Exercise brief: Can you rewrite the stretch of lines below, from the line containing "Where should I click to: Select the 'zipper'" through the line containing "coord(317,18)", as a Markdown table with the columns n and Line, numbering each row and leaving out blank lines?

Task input:
▬▬▬▬▬▬▬▬▬▬

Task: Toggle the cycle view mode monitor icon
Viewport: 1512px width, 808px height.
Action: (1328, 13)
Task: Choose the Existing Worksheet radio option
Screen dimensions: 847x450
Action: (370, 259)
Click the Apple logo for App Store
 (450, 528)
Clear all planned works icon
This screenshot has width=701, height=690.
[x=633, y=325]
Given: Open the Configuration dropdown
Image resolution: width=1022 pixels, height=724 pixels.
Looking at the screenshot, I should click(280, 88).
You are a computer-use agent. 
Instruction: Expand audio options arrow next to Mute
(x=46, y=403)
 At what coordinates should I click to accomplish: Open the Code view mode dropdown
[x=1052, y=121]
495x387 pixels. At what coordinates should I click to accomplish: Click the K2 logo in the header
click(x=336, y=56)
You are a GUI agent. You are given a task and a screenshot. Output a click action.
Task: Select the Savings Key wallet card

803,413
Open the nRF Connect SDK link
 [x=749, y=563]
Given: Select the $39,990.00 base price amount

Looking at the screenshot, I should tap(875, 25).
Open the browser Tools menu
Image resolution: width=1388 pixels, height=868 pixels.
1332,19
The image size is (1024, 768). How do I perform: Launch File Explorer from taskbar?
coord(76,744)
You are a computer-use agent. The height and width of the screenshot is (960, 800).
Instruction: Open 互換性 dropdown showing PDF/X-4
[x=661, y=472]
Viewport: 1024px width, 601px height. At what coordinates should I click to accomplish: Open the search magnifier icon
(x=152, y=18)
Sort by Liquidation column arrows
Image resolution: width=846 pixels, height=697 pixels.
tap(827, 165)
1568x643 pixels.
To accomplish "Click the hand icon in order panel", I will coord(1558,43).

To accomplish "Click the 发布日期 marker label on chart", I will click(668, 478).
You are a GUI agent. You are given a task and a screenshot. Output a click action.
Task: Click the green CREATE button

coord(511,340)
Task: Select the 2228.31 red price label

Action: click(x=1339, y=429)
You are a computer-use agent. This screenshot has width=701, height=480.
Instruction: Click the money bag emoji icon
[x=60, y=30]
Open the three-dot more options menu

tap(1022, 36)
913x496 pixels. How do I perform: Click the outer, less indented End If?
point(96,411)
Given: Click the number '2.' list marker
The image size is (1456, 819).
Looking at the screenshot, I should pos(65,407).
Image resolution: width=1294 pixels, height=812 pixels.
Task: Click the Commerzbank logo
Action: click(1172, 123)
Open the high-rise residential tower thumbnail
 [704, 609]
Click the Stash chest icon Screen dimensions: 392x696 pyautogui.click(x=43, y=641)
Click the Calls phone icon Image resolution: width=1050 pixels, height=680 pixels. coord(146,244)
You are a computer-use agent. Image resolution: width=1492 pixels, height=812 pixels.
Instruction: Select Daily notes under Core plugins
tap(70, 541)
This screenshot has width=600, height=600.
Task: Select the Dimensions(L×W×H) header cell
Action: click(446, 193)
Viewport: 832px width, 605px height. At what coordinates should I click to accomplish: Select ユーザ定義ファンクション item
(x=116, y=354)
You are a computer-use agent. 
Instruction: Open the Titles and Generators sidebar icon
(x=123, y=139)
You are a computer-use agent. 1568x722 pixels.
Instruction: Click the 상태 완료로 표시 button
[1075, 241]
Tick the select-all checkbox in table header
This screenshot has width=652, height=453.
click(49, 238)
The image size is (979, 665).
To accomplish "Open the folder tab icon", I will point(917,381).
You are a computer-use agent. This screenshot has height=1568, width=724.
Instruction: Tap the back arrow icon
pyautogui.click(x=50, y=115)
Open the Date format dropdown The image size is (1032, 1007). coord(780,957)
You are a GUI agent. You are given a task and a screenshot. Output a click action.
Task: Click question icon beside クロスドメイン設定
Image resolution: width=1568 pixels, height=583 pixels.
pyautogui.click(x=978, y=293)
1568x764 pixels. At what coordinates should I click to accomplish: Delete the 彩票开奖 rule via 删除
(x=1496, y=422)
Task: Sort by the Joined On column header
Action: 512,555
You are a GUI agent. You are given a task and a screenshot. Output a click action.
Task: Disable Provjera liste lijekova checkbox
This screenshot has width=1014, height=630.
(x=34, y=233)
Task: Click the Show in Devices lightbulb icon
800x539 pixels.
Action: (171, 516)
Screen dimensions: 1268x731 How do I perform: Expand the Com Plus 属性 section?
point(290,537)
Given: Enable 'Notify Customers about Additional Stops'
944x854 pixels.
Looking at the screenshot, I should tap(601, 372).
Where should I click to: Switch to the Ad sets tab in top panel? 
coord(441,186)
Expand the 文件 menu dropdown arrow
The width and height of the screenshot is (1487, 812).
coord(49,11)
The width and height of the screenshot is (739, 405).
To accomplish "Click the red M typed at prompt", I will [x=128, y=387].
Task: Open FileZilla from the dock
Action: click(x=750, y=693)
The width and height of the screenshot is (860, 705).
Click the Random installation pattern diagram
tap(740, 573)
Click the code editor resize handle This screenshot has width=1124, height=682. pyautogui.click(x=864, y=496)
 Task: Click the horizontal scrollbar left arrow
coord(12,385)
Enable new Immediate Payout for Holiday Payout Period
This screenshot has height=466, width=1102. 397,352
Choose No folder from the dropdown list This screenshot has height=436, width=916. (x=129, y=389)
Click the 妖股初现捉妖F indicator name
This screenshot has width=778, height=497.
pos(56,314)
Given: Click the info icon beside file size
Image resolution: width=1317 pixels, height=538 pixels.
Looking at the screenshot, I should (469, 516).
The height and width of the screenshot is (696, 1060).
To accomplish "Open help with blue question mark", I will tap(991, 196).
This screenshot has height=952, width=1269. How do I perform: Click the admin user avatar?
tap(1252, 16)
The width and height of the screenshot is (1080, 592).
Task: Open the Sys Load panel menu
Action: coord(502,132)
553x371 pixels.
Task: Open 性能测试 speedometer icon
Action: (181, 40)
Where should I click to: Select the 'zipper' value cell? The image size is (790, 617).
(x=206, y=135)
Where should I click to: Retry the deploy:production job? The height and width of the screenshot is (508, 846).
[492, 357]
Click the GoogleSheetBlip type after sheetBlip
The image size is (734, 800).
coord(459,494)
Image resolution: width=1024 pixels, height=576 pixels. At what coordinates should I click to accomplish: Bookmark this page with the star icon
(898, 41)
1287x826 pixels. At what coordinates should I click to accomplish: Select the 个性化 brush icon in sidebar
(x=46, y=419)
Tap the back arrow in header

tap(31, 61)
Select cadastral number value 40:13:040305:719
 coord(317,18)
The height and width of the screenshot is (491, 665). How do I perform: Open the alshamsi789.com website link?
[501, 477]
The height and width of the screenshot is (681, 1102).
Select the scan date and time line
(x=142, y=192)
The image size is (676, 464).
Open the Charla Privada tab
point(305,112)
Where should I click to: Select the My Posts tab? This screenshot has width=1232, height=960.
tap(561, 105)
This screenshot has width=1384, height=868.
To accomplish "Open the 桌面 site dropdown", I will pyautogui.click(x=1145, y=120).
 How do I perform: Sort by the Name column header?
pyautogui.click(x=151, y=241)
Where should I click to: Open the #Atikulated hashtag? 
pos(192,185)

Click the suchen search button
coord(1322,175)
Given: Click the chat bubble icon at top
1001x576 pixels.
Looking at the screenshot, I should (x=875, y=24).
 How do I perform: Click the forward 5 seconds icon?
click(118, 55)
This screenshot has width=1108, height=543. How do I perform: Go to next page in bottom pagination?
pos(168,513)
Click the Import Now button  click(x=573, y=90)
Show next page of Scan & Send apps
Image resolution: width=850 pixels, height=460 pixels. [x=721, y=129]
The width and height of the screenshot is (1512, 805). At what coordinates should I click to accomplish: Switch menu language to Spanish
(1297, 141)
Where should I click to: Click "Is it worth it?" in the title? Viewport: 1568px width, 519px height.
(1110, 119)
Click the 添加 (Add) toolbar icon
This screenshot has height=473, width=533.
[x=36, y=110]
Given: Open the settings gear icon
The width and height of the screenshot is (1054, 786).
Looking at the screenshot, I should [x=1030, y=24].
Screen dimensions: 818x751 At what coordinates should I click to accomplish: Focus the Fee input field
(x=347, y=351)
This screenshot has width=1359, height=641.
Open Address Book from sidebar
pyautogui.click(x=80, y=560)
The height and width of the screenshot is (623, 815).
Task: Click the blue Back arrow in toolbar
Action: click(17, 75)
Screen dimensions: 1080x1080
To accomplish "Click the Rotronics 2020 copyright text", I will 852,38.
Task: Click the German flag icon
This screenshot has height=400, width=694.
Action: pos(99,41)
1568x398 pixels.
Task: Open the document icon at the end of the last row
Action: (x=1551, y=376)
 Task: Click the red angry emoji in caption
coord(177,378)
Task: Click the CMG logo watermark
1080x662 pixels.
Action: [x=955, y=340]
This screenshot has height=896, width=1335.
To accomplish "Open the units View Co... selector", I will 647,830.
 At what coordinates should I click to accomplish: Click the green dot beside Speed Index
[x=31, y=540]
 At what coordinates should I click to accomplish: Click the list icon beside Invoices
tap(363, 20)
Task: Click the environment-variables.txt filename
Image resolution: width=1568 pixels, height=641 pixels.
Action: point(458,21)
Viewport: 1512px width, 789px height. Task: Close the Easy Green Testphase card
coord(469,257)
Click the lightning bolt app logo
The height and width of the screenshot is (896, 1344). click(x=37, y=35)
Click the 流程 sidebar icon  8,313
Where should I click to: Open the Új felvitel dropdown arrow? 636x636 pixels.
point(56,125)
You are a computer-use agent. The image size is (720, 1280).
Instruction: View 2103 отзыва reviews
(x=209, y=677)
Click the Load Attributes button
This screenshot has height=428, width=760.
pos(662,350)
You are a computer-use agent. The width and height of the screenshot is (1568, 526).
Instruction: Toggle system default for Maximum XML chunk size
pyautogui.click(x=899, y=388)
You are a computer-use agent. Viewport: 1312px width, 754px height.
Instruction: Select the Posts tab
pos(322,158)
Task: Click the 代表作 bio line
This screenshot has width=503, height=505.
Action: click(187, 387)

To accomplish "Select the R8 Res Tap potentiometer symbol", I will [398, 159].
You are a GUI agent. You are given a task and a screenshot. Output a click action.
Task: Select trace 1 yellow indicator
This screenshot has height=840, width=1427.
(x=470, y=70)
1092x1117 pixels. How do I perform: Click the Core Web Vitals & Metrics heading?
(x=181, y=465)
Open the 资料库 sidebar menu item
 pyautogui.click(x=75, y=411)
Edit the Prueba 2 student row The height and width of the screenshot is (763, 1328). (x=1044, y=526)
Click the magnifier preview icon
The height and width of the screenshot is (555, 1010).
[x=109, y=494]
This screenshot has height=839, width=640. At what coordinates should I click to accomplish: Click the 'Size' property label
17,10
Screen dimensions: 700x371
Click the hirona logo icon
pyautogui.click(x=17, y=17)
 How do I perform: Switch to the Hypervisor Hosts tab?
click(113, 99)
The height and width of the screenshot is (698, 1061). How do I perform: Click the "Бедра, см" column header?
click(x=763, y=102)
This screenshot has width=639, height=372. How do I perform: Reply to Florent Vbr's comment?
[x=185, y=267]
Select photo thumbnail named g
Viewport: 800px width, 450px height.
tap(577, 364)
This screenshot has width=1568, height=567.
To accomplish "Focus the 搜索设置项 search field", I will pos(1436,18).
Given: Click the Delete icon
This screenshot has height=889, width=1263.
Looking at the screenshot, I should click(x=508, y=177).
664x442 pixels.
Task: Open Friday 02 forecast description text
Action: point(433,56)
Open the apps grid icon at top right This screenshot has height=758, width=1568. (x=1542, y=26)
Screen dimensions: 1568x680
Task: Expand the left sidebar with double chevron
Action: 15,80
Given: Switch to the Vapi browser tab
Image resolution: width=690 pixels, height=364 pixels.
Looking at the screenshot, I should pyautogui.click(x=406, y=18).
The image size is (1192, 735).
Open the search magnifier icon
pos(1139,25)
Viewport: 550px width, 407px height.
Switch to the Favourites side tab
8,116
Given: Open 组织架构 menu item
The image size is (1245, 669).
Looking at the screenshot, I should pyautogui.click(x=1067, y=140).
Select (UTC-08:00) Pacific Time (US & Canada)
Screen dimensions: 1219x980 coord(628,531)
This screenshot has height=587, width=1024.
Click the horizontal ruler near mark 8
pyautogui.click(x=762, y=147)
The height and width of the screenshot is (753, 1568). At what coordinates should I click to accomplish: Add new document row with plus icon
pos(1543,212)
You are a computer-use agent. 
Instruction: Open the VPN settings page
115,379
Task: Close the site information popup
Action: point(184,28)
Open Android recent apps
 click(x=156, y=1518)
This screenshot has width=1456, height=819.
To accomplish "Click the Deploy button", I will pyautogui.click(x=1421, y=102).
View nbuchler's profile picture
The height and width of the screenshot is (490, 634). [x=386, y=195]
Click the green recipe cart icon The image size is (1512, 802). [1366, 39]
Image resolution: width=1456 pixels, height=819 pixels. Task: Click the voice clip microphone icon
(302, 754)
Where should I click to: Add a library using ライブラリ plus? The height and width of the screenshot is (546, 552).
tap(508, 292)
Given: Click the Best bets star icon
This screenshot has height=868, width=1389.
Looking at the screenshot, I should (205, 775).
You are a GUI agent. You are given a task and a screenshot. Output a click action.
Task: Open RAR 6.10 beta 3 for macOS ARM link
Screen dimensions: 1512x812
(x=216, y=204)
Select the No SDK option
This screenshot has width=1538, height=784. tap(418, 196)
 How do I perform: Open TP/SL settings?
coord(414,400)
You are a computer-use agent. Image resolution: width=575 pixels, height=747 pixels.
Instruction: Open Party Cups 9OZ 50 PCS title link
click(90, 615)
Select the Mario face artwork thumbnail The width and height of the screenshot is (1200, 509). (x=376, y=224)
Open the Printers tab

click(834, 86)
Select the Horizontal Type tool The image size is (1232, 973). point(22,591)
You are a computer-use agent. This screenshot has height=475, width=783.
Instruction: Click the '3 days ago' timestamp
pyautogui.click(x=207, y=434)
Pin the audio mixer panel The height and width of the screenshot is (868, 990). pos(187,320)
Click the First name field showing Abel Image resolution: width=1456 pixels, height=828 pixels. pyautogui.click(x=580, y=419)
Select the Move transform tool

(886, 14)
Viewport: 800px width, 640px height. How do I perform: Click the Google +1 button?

▬▬▬▬▬▬▬▬▬▬

Result:
| n | Line |
|---|---|
| 1 | Where should I click to: Select the 'zipper' value cell? The image size is (790, 617). |
| 2 | (x=206, y=135) |
| 3 | Where should I click to: Retry the deploy:production job? The height and width of the screenshot is (508, 846). |
| 4 | [492, 357] |
| 5 | Click the GoogleSheetBlip type after sheetBlip |
| 6 | The image size is (734, 800). |
| 7 | coord(459,494) |
| 8 | Image resolution: width=1024 pixels, height=576 pixels. At what coordinates should I click to accomplish: Bookmark this page with the star icon |
| 9 | (898, 41) |
| 10 | 1287x826 pixels. At what coordinates should I click to accomplish: Select the 个性化 brush icon in sidebar |
| 11 | (x=46, y=419) |
| 12 | Tap the back arrow in header |
| 13 | tap(31, 61) |
| 14 | Select cadastral number value 40:13:040305:719 |
| 15 |  coord(317,18) |